# My first week By Pepsi



## kellie (Sep 21, 2010)

*My first week By Pepsi - more photos*

Well what a week I have had, at 14 weeks old I was flying around my aviary then some weird looking people (dpn't tell them I said that), came and I thought I liked the look of them so I asked them to take me home. Luckily they could understand cockatiel and they pointed me out and there my adventure begins... 

Locked inside a cardboard box with only some holes to peep out of I didn't know where I was going, I couldnt hear the whispering and sounds of my humans and I could tell they were nice and they took me home. I was a bit scared at first but they are teaching me about how friendly they are.

I have been in my new home since last Sunday and I think I am getting used to it now, I get some really yummy food and I get talked to lots, lots of times this big scary thing comes into my cage but the more I have a look at it , the more I realise its my human and she is being nice to me, so I then can play with this thing called her hand and whistle at her, she seems to like me doing this so she talks to me more so I can chirp at her more. :blink:

Its funny though as I have sussed out all the openings and 2 times I have had a little fly, it was funny seeing my human trying to get me, but when she did, I had a little sulk/mood until it was food time and I was happy again. 

my human seems to like taking photos so I thought I would show all you cockatiels with new humans just how fun playing with your human is... I hope you like them (they will be in order from day one to day 6). Maybe as I get used to my human more she will do lots of other things with me, I even have my own toy box and she puts different toys in every day (bless her, she has even tried to make herown toys, shes a clever human! ), Its very exciting. 

I am 15 weeks old now and I am such a brave boy.


----------



## lperry82 (Aug 2, 2010)

Thats a wonderful story you have told pepsi
glad you are happy and keep your humans taking more pics


----------



## Sar (Sep 22, 2010)

Oh he is lovely! You are doing really well 

Sar


----------



## Jynxstorm (May 15, 2010)

He is beautiful.


----------



## Coral&Andrew (Sep 22, 2010)

im very happy for you pepsi you are gorgeous and i hope your owner takes more photos of you.


----------



## kellie (Sep 21, 2010)

Well hello everyone, I have been very spoilt today, I got a new swing, not that I know how to get off it once I am on! I also got to be hand fed by the little humans today, they were very nice! 

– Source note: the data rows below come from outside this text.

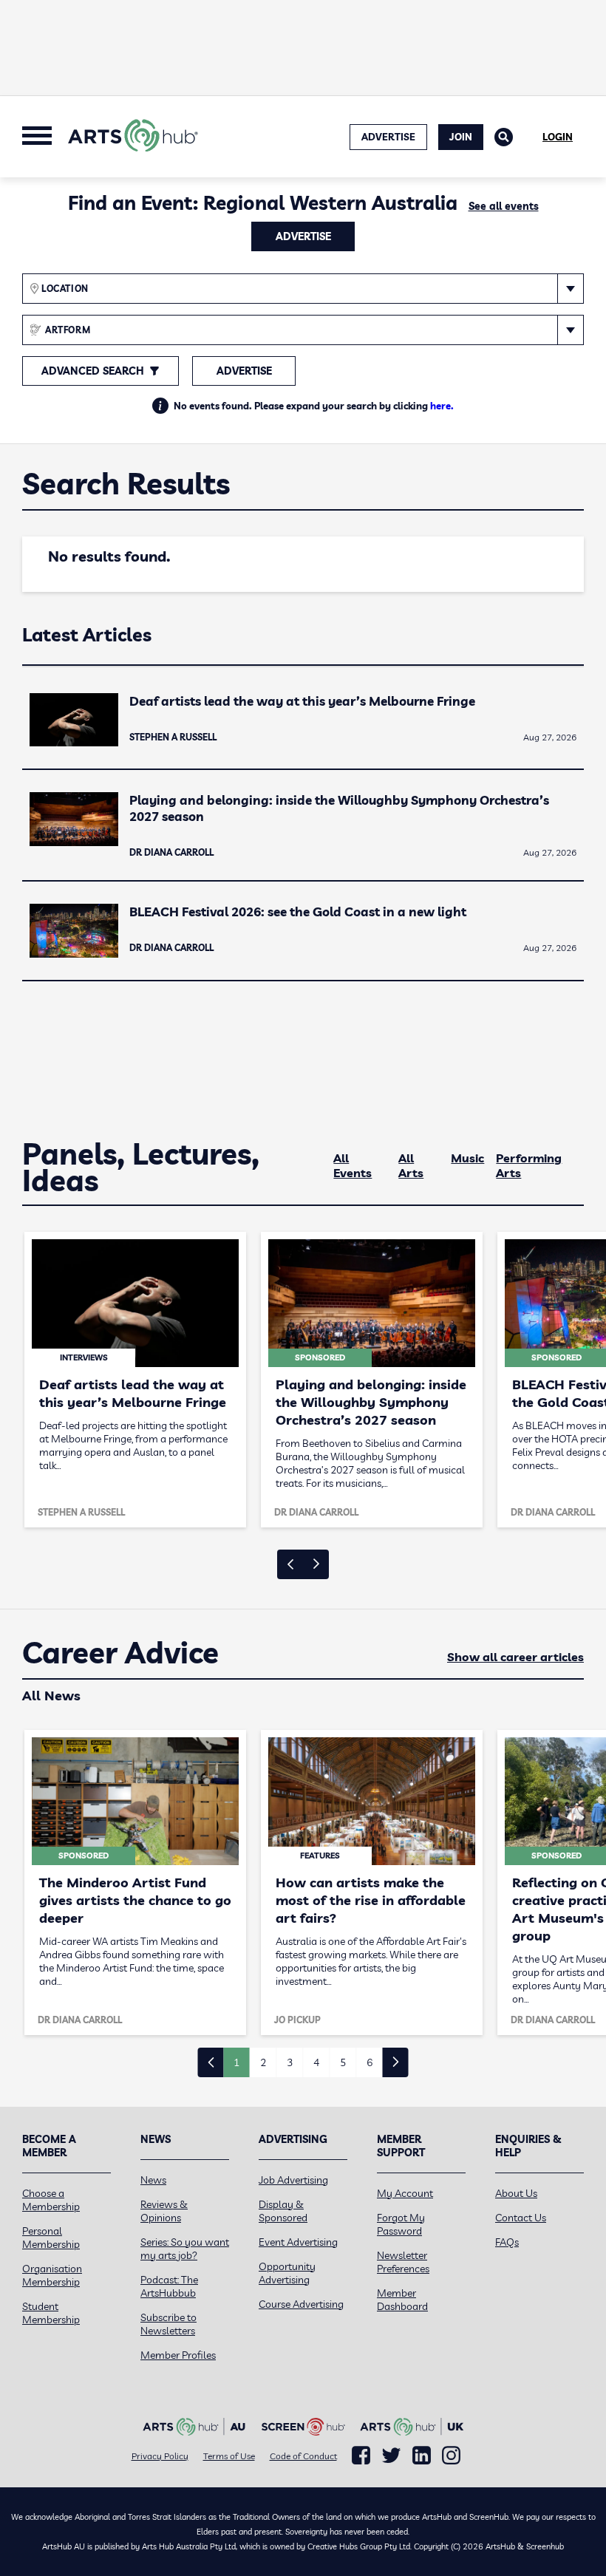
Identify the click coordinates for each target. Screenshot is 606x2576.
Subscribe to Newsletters (168, 2324)
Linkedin (421, 2455)
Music (467, 1158)
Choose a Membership (51, 2200)
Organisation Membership (52, 2275)
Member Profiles (178, 2355)
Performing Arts (529, 1165)
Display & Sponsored (283, 2211)
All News (51, 1695)
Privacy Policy (160, 2455)
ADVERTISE (388, 137)
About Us (516, 2193)
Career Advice (120, 1653)
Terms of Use (229, 2455)
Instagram (451, 2455)
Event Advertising (298, 2242)
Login (557, 137)
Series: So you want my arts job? (184, 2248)
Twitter (391, 2455)
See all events (504, 206)
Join (460, 137)
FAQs (507, 2242)
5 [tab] (343, 2062)
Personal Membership (51, 2237)
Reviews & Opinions (164, 2211)
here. (442, 406)
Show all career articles (515, 1656)
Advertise (303, 236)
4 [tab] (316, 2062)
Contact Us (520, 2217)
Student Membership (51, 2313)
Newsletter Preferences (403, 2262)
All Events (352, 1165)
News (153, 2180)
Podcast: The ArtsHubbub (169, 2286)
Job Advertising (293, 2180)
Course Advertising (301, 2304)
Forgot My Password (401, 2224)
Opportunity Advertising (287, 2273)
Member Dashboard (402, 2299)
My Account (405, 2193)
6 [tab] (369, 2062)
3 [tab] (290, 2062)
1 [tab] (236, 2062)
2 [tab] (263, 2062)
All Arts (410, 1165)
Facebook (361, 2455)
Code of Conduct (303, 2455)
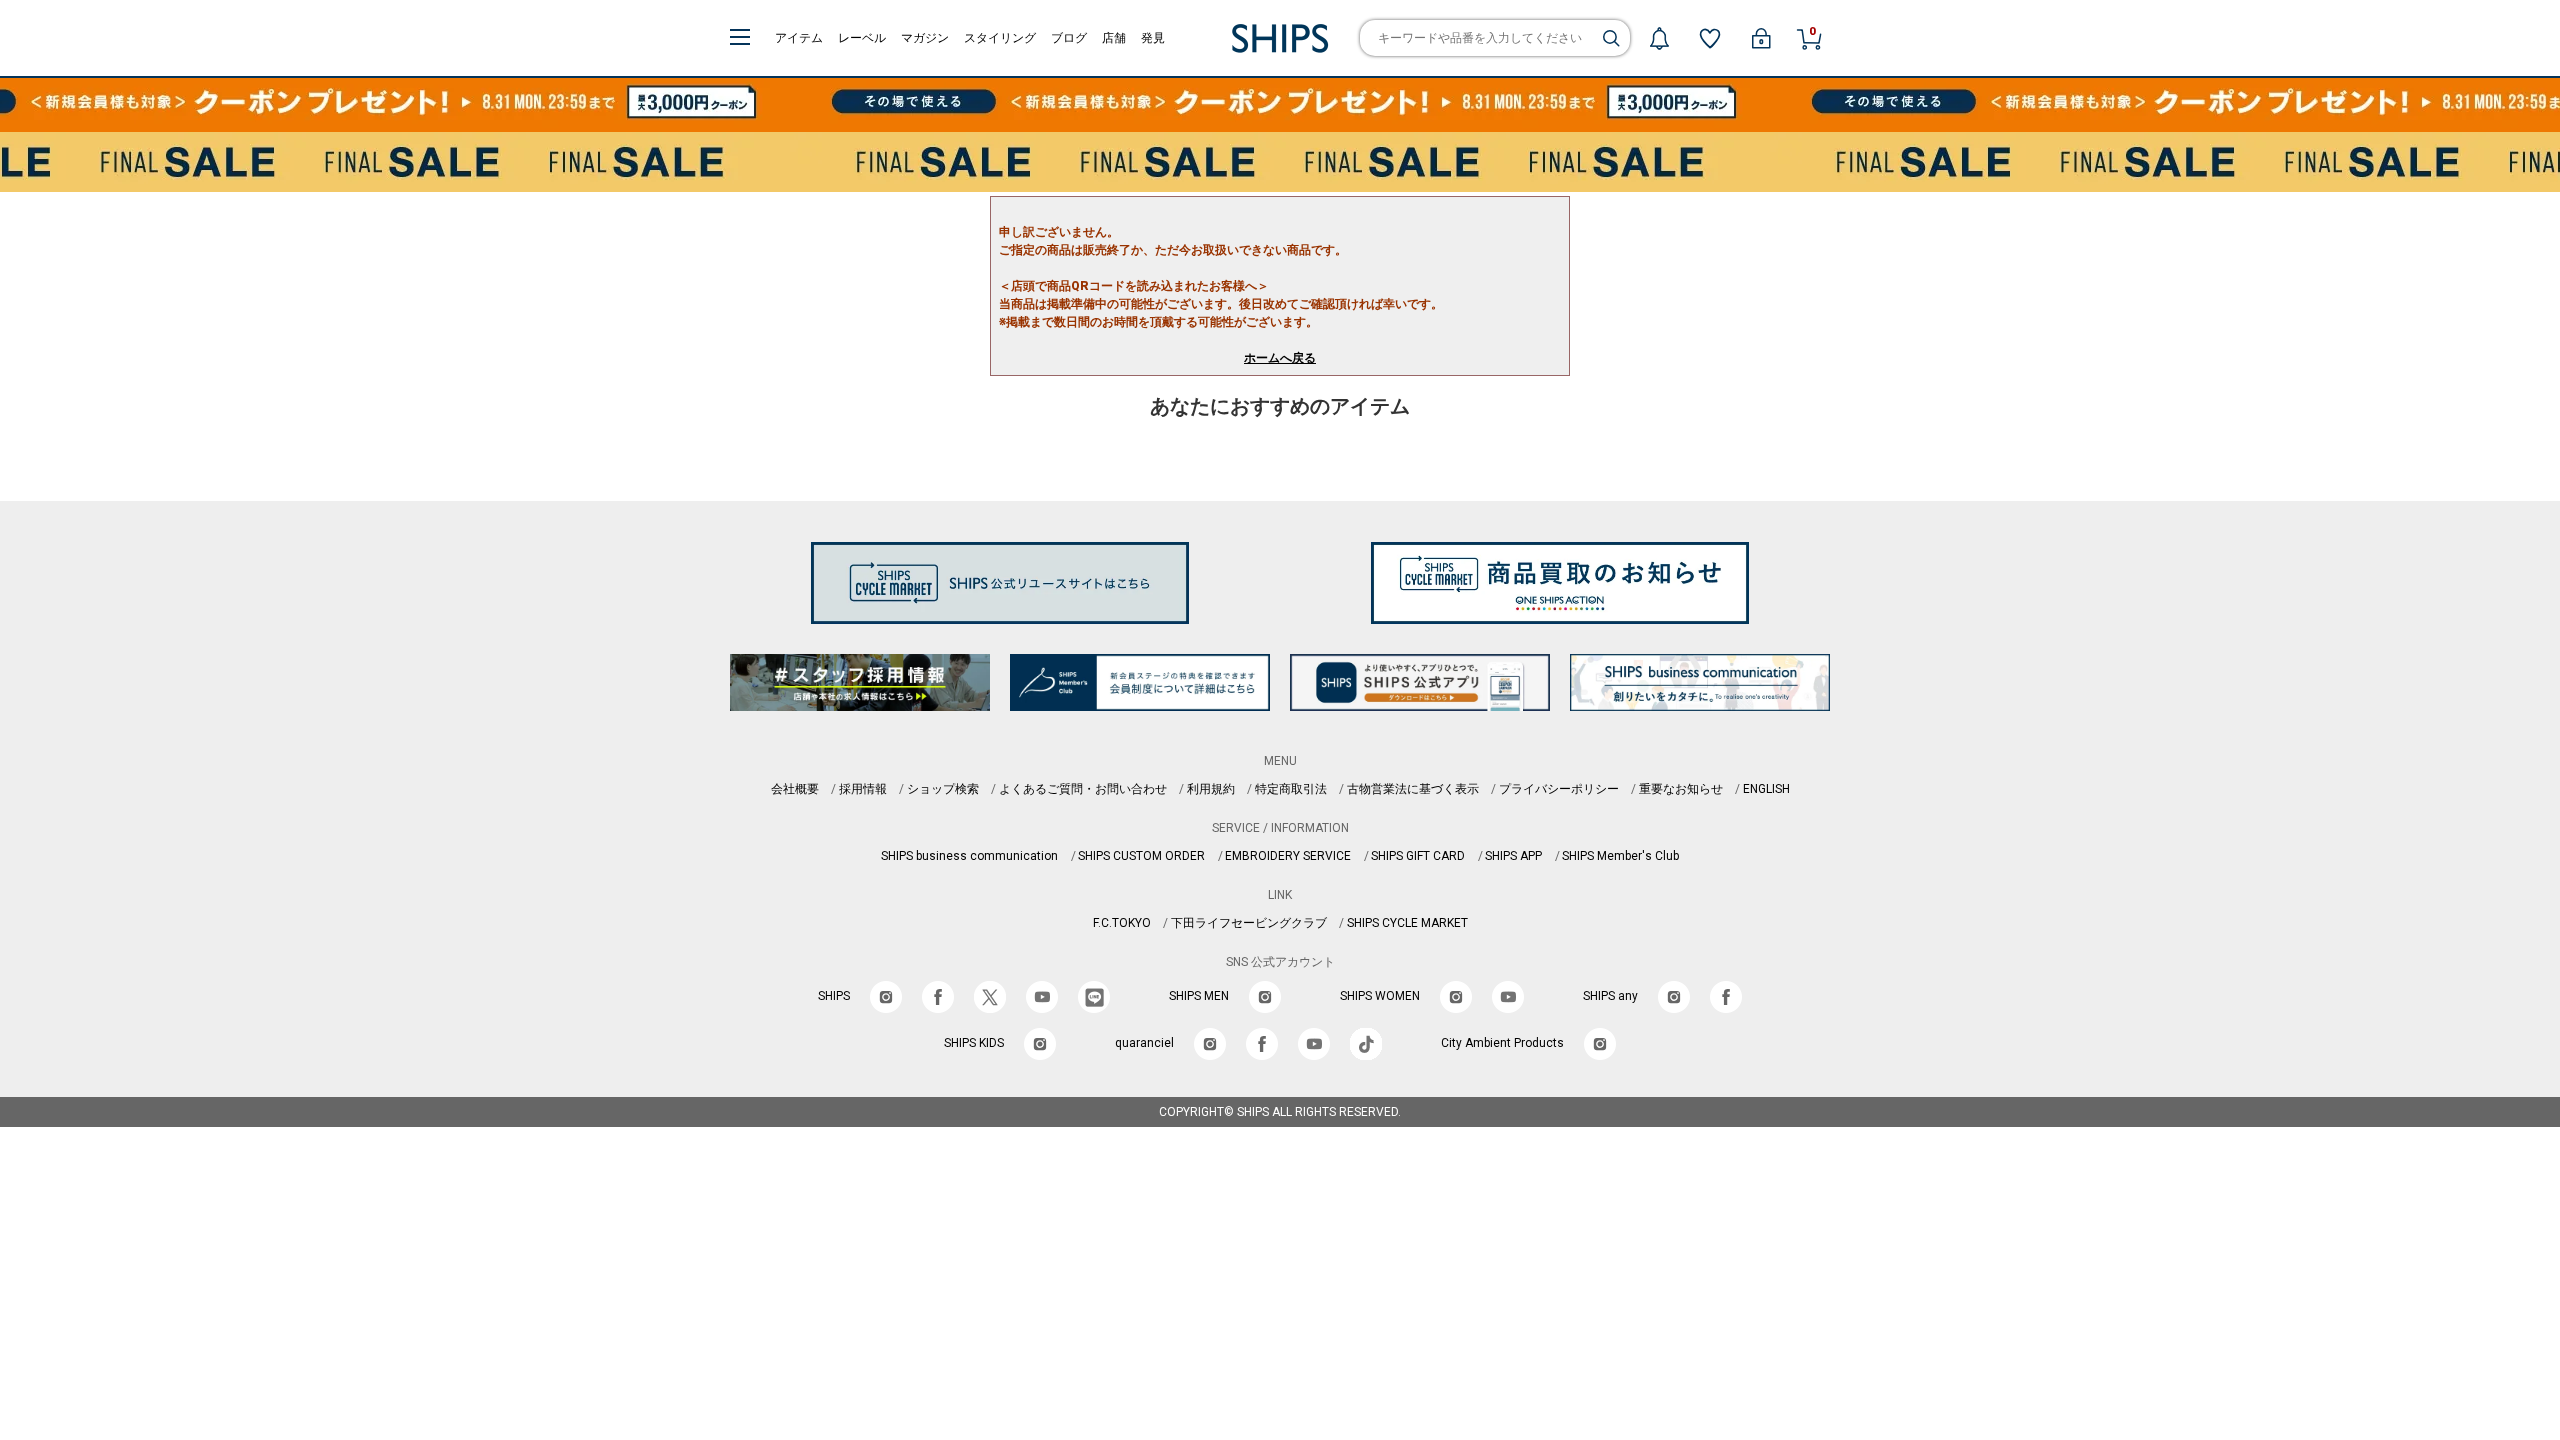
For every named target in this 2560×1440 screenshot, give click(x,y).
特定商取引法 (1291, 789)
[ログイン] (1761, 38)
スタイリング (1000, 38)
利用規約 (1211, 789)
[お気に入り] (1710, 38)
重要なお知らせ (1681, 789)
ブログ (1069, 38)
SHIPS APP (1513, 856)
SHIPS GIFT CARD (1418, 856)
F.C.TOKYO (1122, 923)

My human is quite a simple creature, she gets excited over such small things, I tried to copy her wolf whistle and boy did she get excited! Out came the funny little device she calls a camera!

She tried to upload photos but cant, so instead here is a link to her facebook pets album, I will be somewhere towards the end as most of the pictures are of my new dog friend Harvey!!

http://www.facebook.com/album.php?aid=182782&id=726951740&l=e583850ccf



Love Pepsi


----------



## lperry82 (Aug 2, 2010)

Your pets are very lovely and fluffy
Spider er no sorry i cant stand them making me itch now


----------



## kellie (Sep 21, 2010)

Haha, the spider just fascinated me - I am weird !!!! def not a pet though LOL


----------



## kellie (Sep 21, 2010)

Haha, the spider just fascinated me - I am weird !!!! def not a pet though LOL

My pets are the cavalier spaniel, hamster and cockatiel, the others are either past pets or ones I look after occasionally, and then there are zoo photos LOL


----------



## Velvet (Jul 30, 2010)

Aww Pepsi is gorgeous!! Seems she loves her life


----------



## lperry82 (Aug 2, 2010)

kellie said:


> Haha, the spider just fascinated me - I am weird !!!! def not a pet though LOL


i cant even look at 1 it puts me off eating and i go all panicy and hard to breathe but the t is worst im not going to say it but you know what i mean


----------



## Sar (Sep 22, 2010)

Kellie, your FB pics are lovely! Pepsi is settling in really well.
It is wonderful the first time they step onto your hand isn't it 

Keep up the good work (and the pics)

Sar


----------



## dude (Mar 29, 2010)

pepsi is one cute bird...lol ADORABLE !


----------



## kellie (Sep 21, 2010)

Aww thanks guys!! I love my pets just as much as my kids!! And I have always got my camera at the ready !!!


----------